In the first light of dawn, a black cloud grew from the sea. They saw the shape of the storm coming towards them, taking up the whole of the sky.

  * * *

  R gets up sometime in the third week. He has decided to be a man. He turns off the talent show. N complains, but R throws the cupboards open dramatically and rummages until they look almost empty. He turns on the news.

  It is bad, the news. Bad news as it always was, forever, but worse. More relevant. This is what you don’t want, we realize. What no one ever wanted: for the news to be relevant.

  See? R shouts, pointing at the TV. Z starts to cry, right on cue. I pick him up and jiggle him. I whisper-sing in his ear.

  * * *

  Panic. Crush. G. Panicked. Crushed.

  * * *

  Z likes it when I sing pop songs, lively ditties about dancing and broken hearts.

  Just before he was born, there was a tune everywhere. It wafted from summer cars, steamed from the pavement, snapped out of cereal.

  I hum the tune into Z’s balloon cheek: he remembers, I am sure.

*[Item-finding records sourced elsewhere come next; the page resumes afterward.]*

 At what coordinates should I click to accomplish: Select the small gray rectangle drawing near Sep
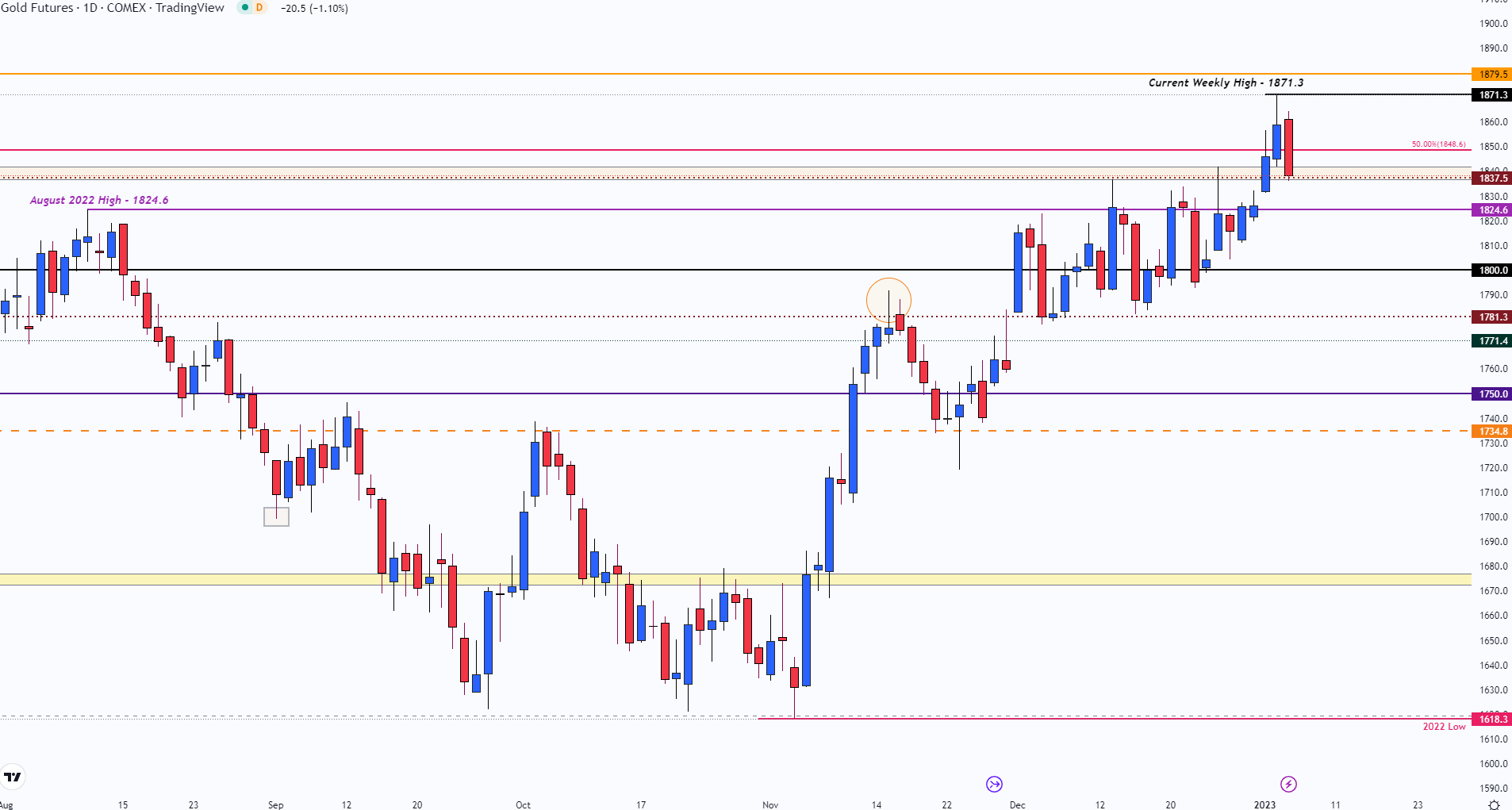point(276,516)
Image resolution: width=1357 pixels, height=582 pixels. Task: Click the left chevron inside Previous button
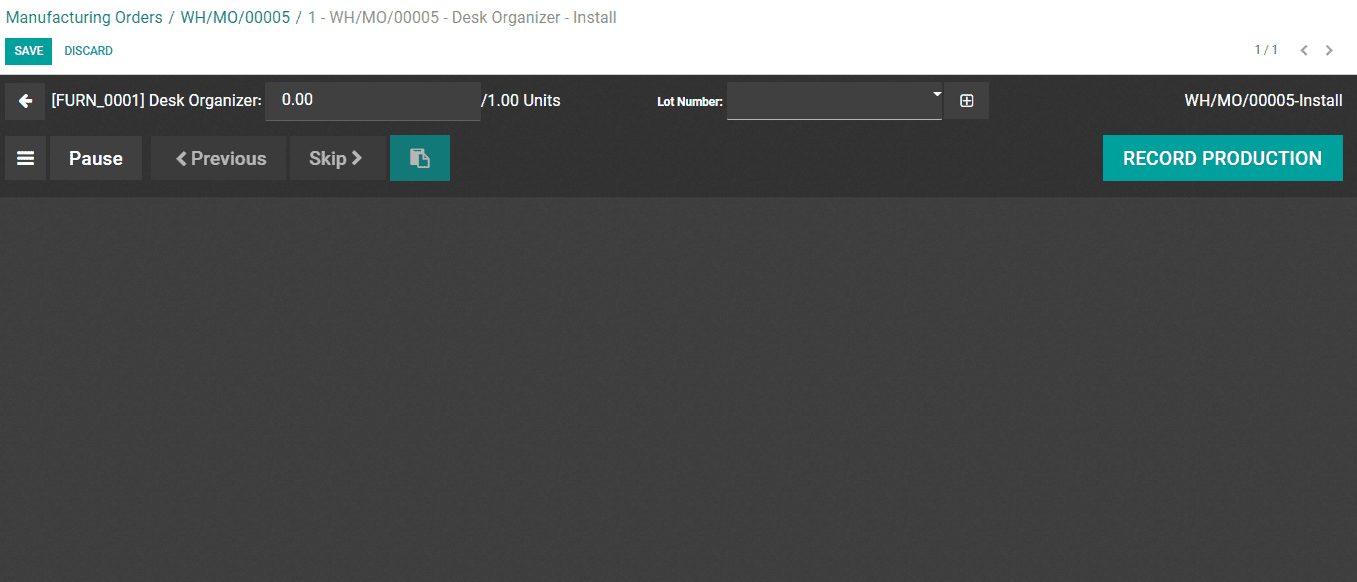(x=182, y=157)
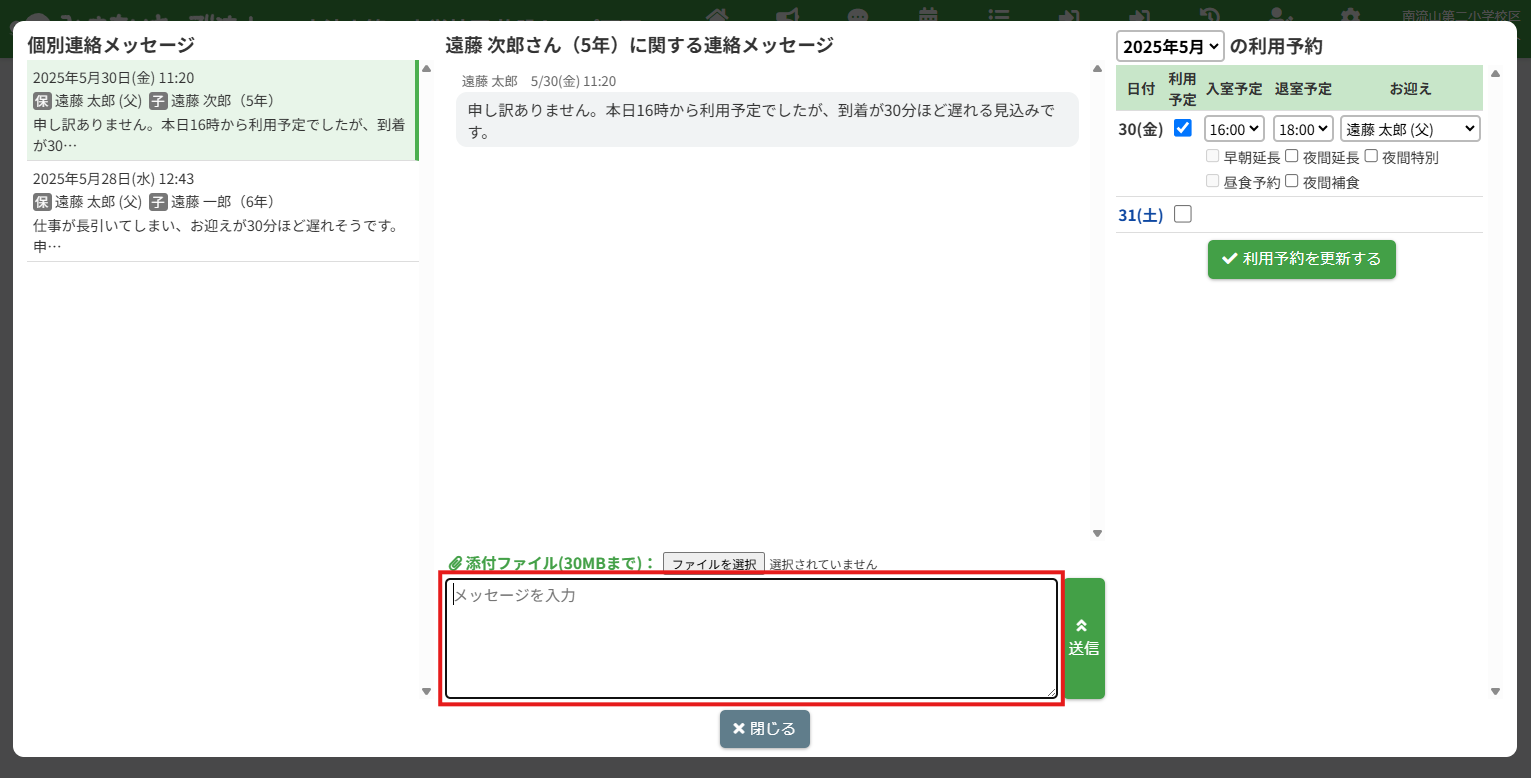Open the 16:00 入室予定 time dropdown

[1234, 129]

  We dance. My hands under his loose armpits, his unfocused eyes meeting mine, rolling away.

  * * *

  Full of him, I used to take the train to work. The tune trailed over my domed self, budded into my ears.

  They never announced the platform until the last possible moment. I focused on details to make time go faster; a man’s arm hair wisping from under his watch strap, the crocodile gleam of a woman’s green shoes.

  When the number came we arrowed onwards, aimed ahead of each other, all the details lost in the push.

  Once, someone knocked me over. An accident, I presumed. He didn’t look back.

  * * *

  We sleep together now. Every time taking care not to squash the baby, not to suffocate him under our dreams.

  At night, more words surge out of R. His version of news fills the square room, the light around the curtains.

  The crowds flatten the pillow, they crush the sheets into the crest of a wave. They carry the night away, hour by hour.

  When R shouts, Z turns, his downy brow wrinkled towards the noise.

  * * *

  In the mornings, R has replaced hammering with digging.

  We are growing our own vegetables, we are dig-for-victory, we are eco-sustainable heroes.